Canada believes in these positive effects and would like to contribute to them. In “Operation Syrian Refugees” Canada worked over the span of 100 days together with non-governmental organizations, sponsors and provincial, territorial, municipal governments and international partners to accept more than 25,000 refugees. The fact that they are putting their hearts out for helping other people, confirms the positive thinking strategy.

Furthermore Canada developed a E-learning for Peacekeepers project. This is an online training on gender equality, the role of women, human rights and international conflict resolutions to: military personnel, police, and civilians serving in all peacekeeping missions.
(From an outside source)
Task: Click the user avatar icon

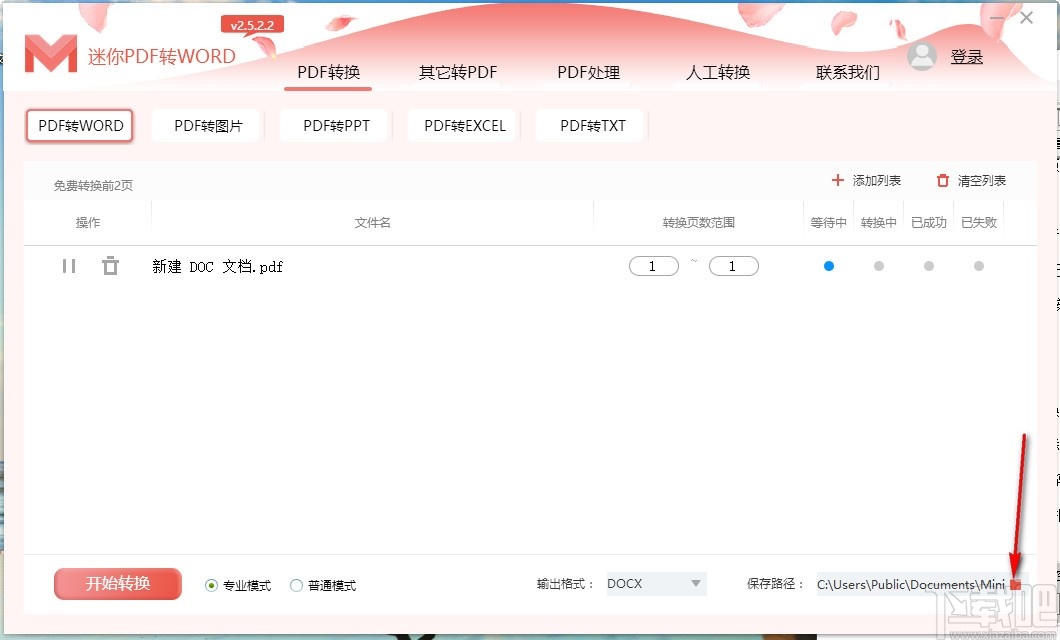Action: click(922, 57)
This proves that empowering people yields more than banning refugees and sending troops to the war zones. Because why would you fight the war by fighting it? With fighting you kill more people, and keep the imbalance of the country in life. The government would even feel more attacked and send more troops and kill more people to compensate the incoming other troops. Instead of this, you can focus on the capacity of people within the war prone community and focus on peace keeping.

Like for example by social empowerment. By empowering people you focus on the process of humans of becoming stronger and more confident, especially in controlling one’s life and claiming one’s rights. This means that you see their potential, facilitate them and help them becoming their best version. Canada proves they are doing this by welcoming and facilitating them. Canada has given big-heartedly to the numerous international efforts to help the Syrian people, including those living as refugees in nearby countries. To date, Canada has dedicated over $1 billion in humanitarian, development and security assistance in response to the Syria crisis. To help address the protracted and tragic crises in the region, Canada focusses on meeting the basic needs of those most impacted by the conflicts in Iraq and Syria, including refugees who have fled to neighboring countries.
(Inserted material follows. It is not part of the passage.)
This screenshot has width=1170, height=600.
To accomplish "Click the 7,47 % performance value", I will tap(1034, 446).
This help was so much needed because over 5.5 million Syrians have sought refuge in the neighboring countries of Egypt, Iraq, Jordan, Lebanon, and Turkey. Thousands more have made the harrowing journey to Europe in search of a better life.

So in conclusion, and as you can read, the jokes about Canadians being the nicest people could be true. Because which other country can say that the only involvement they have in war, is protecting the peace and the people?

But you know, maybe in one way every country contributes to war. Because at the end of the day the whole world is a system that needs to stay alive. This system sometimes urges to fall on a side to stay alive on the other side. Like the Arab spring. But who says and when is it ok to judge this way of falling and tell what is right or not? As in the end everything is only perception. However the only thing you do can admit is that war and hurting people never helps, and that by focusing on the good things, good things will come to you.